Apple Computer icon Steve Wozniak reveals ?love? of wind turbines

Steve “Woz” Wozniak, the technological genius behind Apple and the personal computer revolution wowed attendees at the American Wind Energy Association (AWEA) Fall Symposium in Carlsbad, Calif., telling them, “I wish my home were up on a little hill overlooking an entire array of them. I would love that."

During his keynote address, Wozniak spoke at length about his experiences as a young computer enthusiast, his work with the late Steve Jobs and his views on technological innovation in the wind industry.

Wozniak drew parallels between his experience increasing the efficiency and lowering the cost of personal computers with the current status of technological innovation in the wind industry. Both have lowered costs for consumers by using better materials and things that break down less often. "A technology like wind is so important," Wozniak told attendees.

In speaking of the early days of Apple, where advances like the computer mouse were first popularised, Wozniak said, "We were changing the way things were done in the past. It very much makes you think of wind energy."

He also mapped out a vision of a future where increasing amounts of electricity are harnessed from clean sources like wind and the sun. “If you have two modes of production of electricity, and one of them is dirty and one isn’t, and they cost the same, and that’s where efficiency comes into play.”

Now a noted philanthropist (and a one-time contestant on television’s “Dancing with the Stars”), Wozniak helped shape the computing industry with his design of Apple’s first line of products, the Apple I and II, and influenced the popular Macintosh.

In 1976 Wozniak and Steve Jobs founded Apple Computer Inc.
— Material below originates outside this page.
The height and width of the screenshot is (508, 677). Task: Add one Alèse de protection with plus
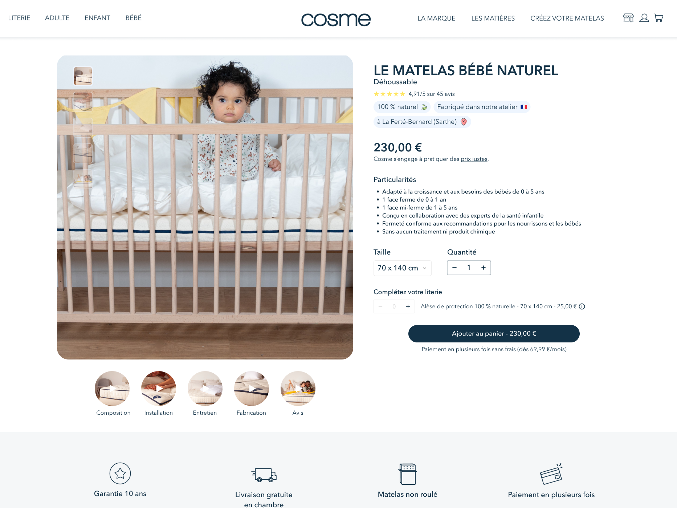pyautogui.click(x=408, y=306)
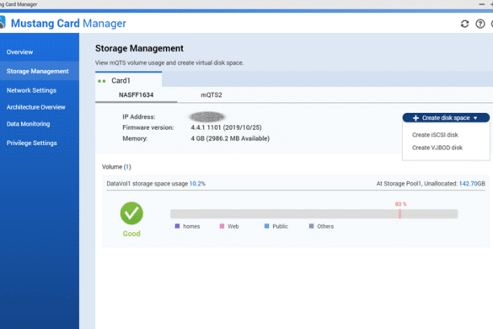Select the NASFF1634 tab
Image resolution: width=493 pixels, height=329 pixels.
137,95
After leaving Apple in 1985, Wozniak has been involved in various business and philanthropic ventures, focusing primarily on computer capabilities in schools and stressing hands-on learning and encouraging creativity for students.

Wozniak also poignantly remembered his colleague and friend Steve Jobs, who passed away recently, as "a beloved technological leader."

"Steve was a visionary, a leader and a doer. I haven’t seen any like him," he said.

This year’s AWEA Fall Symposium event focused heavily on industry trends and innovations, as well as communications techniques for addressing wind energy’s benefits to external audiences.

Notable participants include Program Chair Edward Zaelke from the law firm Akin Gump Strauss Hauer & Feld, LLP, Steve Trenholm, CEO, E.ON Climate & Renewables North America, and Randy Mann, Vice President, Wind Development, Edison Mission Energy.